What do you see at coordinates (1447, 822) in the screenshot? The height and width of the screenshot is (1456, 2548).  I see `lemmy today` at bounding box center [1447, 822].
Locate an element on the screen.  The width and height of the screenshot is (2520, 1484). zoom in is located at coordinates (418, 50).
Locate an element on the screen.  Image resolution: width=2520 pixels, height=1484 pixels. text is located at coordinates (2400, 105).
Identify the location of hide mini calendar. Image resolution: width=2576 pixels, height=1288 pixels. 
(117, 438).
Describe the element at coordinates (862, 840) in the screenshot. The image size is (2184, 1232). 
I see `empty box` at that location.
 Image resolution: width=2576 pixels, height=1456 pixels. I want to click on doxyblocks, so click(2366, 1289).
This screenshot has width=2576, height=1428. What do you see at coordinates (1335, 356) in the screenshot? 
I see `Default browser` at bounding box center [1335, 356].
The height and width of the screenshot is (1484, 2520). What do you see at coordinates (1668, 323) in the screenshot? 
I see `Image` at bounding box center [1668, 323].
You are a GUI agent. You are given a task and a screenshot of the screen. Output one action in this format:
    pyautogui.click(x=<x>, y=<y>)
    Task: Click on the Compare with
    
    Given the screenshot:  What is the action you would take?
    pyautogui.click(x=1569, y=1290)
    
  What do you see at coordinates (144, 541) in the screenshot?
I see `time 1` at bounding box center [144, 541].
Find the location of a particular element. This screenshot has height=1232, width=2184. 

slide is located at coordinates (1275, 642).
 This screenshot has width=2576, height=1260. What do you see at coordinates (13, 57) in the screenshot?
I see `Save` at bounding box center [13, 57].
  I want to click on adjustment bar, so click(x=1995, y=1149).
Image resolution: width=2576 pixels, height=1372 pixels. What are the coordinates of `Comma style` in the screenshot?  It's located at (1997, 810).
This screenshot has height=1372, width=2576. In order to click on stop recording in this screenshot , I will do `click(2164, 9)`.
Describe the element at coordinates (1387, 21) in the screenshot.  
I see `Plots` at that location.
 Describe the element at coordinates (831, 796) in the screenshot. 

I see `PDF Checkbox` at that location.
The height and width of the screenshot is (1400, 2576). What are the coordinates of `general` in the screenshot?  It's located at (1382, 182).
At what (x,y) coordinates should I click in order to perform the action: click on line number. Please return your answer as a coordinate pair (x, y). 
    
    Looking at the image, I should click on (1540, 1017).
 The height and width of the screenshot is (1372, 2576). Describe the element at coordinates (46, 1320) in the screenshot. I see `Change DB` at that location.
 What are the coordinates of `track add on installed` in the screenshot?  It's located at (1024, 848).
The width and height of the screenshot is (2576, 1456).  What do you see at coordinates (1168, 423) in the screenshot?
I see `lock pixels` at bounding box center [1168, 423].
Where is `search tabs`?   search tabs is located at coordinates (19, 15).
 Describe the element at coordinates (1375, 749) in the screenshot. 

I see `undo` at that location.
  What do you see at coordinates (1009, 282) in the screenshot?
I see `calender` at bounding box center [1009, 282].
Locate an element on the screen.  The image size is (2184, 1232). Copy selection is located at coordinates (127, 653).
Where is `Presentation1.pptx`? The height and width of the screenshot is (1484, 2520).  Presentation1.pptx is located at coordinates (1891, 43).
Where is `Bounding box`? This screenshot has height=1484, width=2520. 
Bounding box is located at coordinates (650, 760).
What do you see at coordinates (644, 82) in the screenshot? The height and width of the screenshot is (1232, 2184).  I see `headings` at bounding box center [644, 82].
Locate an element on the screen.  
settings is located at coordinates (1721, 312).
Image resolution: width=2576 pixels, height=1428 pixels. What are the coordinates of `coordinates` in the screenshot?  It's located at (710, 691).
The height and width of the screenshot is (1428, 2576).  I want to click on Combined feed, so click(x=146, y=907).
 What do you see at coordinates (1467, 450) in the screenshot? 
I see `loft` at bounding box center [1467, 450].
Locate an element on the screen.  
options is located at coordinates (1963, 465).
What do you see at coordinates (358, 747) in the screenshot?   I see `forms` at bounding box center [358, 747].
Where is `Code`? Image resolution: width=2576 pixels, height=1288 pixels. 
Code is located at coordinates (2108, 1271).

+ + + +

[REQUEST]
Output these records as a JSON list of strings, one string per line, leaving out blank lines.

[RIGHT ANSWER]
[
  "What do you see at coordinates (1447, 822) in the screenshot? The height and width of the screenshot is (1456, 2548).  I see `lemmy today` at bounding box center [1447, 822].",
  "Locate an element on the screen.  The width and height of the screenshot is (2520, 1484). zoom in is located at coordinates (418, 50).",
  "Locate an element on the screen.  Image resolution: width=2520 pixels, height=1484 pixels. text is located at coordinates (2400, 105).",
  "Identify the location of hide mini calendar. Image resolution: width=2576 pixels, height=1288 pixels. ",
  "(117, 438).",
  "Describe the element at coordinates (862, 840) in the screenshot. The image size is (2184, 1232). ",
  "I see `empty box` at that location.",
  " Image resolution: width=2576 pixels, height=1456 pixels. I want to click on doxyblocks, so click(2366, 1289).",
  "This screenshot has width=2576, height=1428. What do you see at coordinates (1335, 356) in the screenshot? ",
  "I see `Default browser` at bounding box center [1335, 356].",
  "The height and width of the screenshot is (1484, 2520). What do you see at coordinates (1668, 323) in the screenshot? ",
  "I see `Image` at bounding box center [1668, 323].",
  "You are a GUI agent. You are given a task and a screenshot of the screen. Output one action in this format:",
  "    pyautogui.click(x=<x>, y=<y>)",
  "    Task: Click on the Compare with",
  "    Given the screenshot:  What is the action you would take?",
  "    pyautogui.click(x=1569, y=1290)",
  "  What do you see at coordinates (144, 541) in the screenshot?",
  "I see `time 1` at bounding box center [144, 541].",
  "Find the location of a particular element. This screenshot has height=1232, width=2184. ",
  "slide is located at coordinates (1275, 642).",
  " This screenshot has width=2576, height=1260. What do you see at coordinates (13, 57) in the screenshot?",
  "I see `Save` at bounding box center [13, 57].",
  "  I want to click on adjustment bar, so click(x=1995, y=1149).",
  "Image resolution: width=2576 pixels, height=1372 pixels. What are the coordinates of `Comma style` in the screenshot?  It's located at (1997, 810).",
  "This screenshot has height=1372, width=2576. In order to click on stop recording in this screenshot , I will do `click(2164, 9)`.",
  "Describe the element at coordinates (1387, 21) in the screenshot.  ",
  "I see `Plots` at that location.",
  " Describe the element at coordinates (831, 796) in the screenshot. ",
  "I see `PDF Checkbox` at that location.",
  "The height and width of the screenshot is (1400, 2576). What are the coordinates of `general` in the screenshot?  It's located at (1382, 182).",
  "At what (x,y) coordinates should I click in order to perform the action: click on line number. Please return your answer as a coordinate pair (x, y). ",
  "    Looking at the image, I should click on (1540, 1017).",
  " The height and width of the screenshot is (1372, 2576). Describe the element at coordinates (46, 1320) in the screenshot. I see `Change DB` at that location.",
  " What are the coordinates of `track add on installed` in the screenshot?  It's located at (1024, 848).",
  "The width and height of the screenshot is (2576, 1456).  What do you see at coordinates (1168, 423) in the screenshot?",
  "I see `lock pixels` at bounding box center [1168, 423].",
  "Where is `search tabs`?   search tabs is located at coordinates (19, 15).",
  " Describe the element at coordinates (1375, 749) in the screenshot. ",
  "I see `undo` at that location.",
  "  What do you see at coordinates (1009, 282) in the screenshot?",
  "I see `calender` at bounding box center [1009, 282].",
  "Locate an element on the screen.  The image size is (2184, 1232). Copy selection is located at coordinates (127, 653).",
  "Where is `Presentation1.pptx`? The height and width of the screenshot is (1484, 2520).  Presentation1.pptx is located at coordinates (1891, 43).",
  "Where is `Bounding box`? This screenshot has height=1484, width=2520. ",
  "Bounding box is located at coordinates (650, 760).",
  "What do you see at coordinates (644, 82) in the screenshot? The height and width of the screenshot is (1232, 2184).  I see `headings` at bounding box center [644, 82].",
  "Locate an element on the screen.  ",
  "settings is located at coordinates (1721, 312).",
  "Image resolution: width=2576 pixels, height=1428 pixels. What are the coordinates of `coordinates` in the screenshot?  It's located at (710, 691).",
  "The height and width of the screenshot is (1428, 2576).  I want to click on Combined feed, so click(x=146, y=907).",
  " What do you see at coordinates (1467, 450) in the screenshot? ",
  "I see `loft` at bounding box center [1467, 450].",
  "Locate an element on the screen.  ",
  "options is located at coordinates (1963, 465).",
  "What do you see at coordinates (358, 747) in the screenshot?   I see `forms` at bounding box center [358, 747].",
  "Where is `Code`? Image resolution: width=2576 pixels, height=1288 pixels. ",
  "Code is located at coordinates (2108, 1271)."
]